[Stored data]
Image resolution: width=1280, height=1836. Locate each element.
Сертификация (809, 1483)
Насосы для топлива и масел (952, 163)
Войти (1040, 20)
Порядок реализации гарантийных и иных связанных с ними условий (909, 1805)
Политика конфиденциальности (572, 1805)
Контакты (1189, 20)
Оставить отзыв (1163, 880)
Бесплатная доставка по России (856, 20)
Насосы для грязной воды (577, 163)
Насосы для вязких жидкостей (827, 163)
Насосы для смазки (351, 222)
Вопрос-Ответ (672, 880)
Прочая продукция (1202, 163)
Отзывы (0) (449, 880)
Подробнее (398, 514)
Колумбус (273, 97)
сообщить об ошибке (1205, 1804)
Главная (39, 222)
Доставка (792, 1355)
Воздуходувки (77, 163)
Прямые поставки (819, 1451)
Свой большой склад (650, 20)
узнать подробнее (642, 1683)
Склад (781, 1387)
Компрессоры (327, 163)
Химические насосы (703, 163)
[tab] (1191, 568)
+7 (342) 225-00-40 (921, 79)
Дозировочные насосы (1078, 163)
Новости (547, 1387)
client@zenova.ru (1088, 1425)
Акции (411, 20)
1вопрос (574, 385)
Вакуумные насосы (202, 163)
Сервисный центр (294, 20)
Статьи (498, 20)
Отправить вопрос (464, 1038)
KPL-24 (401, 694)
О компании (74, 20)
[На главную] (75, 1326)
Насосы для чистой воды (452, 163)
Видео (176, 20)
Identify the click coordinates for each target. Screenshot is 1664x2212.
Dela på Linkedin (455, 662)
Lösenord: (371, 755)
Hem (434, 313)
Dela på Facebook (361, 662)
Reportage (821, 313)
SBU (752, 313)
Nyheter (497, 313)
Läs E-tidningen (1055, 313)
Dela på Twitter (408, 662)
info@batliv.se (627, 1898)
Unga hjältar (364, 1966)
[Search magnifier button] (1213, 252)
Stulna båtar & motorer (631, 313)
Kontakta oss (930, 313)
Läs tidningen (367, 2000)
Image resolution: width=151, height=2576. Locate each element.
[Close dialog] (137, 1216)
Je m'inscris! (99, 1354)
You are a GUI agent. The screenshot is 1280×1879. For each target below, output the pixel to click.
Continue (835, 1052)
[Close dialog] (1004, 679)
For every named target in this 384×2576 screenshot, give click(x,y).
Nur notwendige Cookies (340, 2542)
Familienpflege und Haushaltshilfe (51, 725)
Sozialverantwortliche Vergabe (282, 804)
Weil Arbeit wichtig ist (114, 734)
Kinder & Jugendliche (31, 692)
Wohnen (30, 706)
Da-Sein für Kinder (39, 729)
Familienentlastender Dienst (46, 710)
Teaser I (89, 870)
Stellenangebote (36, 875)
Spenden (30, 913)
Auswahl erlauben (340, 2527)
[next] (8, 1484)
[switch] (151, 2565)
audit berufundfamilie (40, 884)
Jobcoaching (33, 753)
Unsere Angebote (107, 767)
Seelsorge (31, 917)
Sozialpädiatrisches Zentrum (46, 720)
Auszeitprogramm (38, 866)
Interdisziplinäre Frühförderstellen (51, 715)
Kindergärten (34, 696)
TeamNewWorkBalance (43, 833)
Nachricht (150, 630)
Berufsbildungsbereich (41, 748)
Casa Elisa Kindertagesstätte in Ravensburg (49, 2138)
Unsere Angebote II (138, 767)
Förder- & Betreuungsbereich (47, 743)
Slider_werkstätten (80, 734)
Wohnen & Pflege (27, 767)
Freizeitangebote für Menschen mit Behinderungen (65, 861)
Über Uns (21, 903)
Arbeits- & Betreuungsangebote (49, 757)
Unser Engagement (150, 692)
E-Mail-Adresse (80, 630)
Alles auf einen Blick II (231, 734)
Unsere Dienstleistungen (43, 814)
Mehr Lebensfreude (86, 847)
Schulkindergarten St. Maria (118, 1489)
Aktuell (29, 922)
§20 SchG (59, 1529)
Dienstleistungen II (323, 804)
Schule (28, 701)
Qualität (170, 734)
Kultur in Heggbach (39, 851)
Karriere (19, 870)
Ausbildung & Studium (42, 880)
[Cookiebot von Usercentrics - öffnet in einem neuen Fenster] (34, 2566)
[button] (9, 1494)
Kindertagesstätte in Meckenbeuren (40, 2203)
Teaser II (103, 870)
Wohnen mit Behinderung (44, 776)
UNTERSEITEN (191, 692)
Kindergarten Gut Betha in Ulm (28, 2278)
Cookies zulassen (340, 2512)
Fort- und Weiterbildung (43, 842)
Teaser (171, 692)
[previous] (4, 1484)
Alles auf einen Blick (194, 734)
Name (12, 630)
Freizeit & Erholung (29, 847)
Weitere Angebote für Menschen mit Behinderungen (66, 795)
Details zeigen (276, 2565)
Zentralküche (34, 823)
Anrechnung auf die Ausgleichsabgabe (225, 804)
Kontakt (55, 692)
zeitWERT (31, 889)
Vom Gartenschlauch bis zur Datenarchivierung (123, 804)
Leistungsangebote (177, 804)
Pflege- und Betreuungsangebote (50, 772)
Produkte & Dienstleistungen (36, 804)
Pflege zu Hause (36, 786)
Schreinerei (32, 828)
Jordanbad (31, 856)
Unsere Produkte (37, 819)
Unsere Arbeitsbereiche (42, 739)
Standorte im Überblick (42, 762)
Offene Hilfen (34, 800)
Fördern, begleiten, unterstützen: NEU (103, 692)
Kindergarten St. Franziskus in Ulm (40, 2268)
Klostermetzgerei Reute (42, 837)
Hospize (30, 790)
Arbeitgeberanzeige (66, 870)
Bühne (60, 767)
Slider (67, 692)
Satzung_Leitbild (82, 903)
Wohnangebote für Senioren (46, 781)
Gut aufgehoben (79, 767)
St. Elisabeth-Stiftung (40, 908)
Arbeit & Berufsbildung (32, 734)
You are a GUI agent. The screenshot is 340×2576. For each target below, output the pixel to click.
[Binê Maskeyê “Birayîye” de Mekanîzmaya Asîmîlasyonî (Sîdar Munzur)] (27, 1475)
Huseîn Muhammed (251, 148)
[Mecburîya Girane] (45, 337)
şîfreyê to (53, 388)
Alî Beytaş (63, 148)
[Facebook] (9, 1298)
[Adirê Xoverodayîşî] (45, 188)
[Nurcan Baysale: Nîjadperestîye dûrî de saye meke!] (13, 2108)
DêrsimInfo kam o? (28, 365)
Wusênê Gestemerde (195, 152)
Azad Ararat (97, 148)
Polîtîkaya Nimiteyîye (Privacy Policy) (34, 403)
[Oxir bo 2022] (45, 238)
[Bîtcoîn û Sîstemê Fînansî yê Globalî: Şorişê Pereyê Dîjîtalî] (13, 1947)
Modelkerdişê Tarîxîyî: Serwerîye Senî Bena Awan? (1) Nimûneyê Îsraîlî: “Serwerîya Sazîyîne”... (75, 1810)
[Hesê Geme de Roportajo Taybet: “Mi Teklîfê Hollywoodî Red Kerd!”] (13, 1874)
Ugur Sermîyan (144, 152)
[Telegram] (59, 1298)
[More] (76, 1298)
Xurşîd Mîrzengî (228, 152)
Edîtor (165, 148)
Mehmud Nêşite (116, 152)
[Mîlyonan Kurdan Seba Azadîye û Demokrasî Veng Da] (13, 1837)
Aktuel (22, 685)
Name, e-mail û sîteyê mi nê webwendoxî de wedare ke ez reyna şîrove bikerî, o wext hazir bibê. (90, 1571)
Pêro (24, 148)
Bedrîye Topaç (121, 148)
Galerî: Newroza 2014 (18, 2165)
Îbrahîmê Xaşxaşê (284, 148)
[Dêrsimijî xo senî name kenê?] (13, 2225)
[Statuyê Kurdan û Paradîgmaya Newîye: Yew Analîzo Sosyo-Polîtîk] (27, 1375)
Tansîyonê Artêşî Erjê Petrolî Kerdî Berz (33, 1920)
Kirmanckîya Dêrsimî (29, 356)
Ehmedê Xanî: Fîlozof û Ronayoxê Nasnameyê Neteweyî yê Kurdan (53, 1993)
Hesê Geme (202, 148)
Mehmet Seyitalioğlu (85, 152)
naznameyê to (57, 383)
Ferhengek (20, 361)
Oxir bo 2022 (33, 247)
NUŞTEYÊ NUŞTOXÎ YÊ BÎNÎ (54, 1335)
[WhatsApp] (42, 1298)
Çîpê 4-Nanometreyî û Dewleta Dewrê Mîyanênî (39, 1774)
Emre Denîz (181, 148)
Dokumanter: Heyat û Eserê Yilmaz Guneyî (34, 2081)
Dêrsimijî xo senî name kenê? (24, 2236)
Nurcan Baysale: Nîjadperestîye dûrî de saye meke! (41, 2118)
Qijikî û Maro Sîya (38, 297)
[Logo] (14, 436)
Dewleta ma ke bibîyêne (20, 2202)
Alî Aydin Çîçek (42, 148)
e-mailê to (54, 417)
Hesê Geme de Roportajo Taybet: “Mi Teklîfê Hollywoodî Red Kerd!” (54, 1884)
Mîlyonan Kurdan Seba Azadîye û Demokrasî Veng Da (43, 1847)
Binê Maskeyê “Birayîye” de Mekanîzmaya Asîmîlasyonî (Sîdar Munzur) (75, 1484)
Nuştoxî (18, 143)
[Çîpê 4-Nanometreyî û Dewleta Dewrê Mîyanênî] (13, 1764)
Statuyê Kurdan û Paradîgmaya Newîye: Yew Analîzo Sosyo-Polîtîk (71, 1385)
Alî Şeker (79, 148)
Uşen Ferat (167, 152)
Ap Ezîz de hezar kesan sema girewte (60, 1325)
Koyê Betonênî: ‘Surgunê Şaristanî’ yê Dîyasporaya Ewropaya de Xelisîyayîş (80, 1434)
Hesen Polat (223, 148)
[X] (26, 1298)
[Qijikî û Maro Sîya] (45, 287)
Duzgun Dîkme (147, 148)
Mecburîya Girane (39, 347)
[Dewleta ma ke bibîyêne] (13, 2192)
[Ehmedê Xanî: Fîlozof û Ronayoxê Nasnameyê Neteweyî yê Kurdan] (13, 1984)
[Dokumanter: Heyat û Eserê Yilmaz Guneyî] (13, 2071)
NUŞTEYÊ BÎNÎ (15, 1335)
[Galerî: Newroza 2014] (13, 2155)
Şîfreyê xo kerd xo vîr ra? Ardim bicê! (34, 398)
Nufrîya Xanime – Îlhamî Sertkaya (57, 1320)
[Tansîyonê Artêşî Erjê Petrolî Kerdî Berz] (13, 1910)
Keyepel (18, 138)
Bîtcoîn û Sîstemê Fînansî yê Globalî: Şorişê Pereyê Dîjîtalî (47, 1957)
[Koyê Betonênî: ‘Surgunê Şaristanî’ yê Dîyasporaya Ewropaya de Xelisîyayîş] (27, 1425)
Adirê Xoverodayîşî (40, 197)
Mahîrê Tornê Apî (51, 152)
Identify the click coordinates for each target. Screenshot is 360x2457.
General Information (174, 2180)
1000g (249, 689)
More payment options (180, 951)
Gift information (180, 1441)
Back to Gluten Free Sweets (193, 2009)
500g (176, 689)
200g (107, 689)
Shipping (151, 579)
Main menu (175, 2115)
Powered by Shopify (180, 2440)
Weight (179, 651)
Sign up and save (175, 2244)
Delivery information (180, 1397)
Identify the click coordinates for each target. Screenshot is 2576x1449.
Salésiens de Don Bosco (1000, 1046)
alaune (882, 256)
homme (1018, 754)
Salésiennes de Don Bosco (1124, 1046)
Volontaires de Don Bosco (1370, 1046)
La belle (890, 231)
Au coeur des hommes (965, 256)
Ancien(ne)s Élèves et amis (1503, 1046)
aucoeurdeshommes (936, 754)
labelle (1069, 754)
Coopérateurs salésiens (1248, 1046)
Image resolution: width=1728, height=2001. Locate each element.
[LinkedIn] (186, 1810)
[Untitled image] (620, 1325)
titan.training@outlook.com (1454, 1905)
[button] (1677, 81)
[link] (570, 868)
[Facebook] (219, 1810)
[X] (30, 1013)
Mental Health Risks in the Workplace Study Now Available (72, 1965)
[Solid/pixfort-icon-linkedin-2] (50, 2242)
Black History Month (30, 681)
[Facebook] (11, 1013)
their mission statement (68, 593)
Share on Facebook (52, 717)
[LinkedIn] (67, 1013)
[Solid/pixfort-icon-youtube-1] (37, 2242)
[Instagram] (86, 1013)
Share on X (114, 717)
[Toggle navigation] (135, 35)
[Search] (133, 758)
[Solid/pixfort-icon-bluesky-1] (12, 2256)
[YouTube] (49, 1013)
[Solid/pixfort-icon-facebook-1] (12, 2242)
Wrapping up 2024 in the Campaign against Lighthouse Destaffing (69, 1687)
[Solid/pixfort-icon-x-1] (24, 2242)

■ **Work required**: Starting at the first line of the data above, please restate word for word every line up to and including the one that holds "Контакты (1189, 20)", and add nothing else.

■ **Result**:
Image resolution: width=1280, height=1836. Locate each element.
Сертификация (809, 1483)
Насосы для топлива и масел (952, 163)
Войти (1040, 20)
Порядок реализации гарантийных и иных связанных с ними условий (909, 1805)
Политика конфиденциальности (572, 1805)
Контакты (1189, 20)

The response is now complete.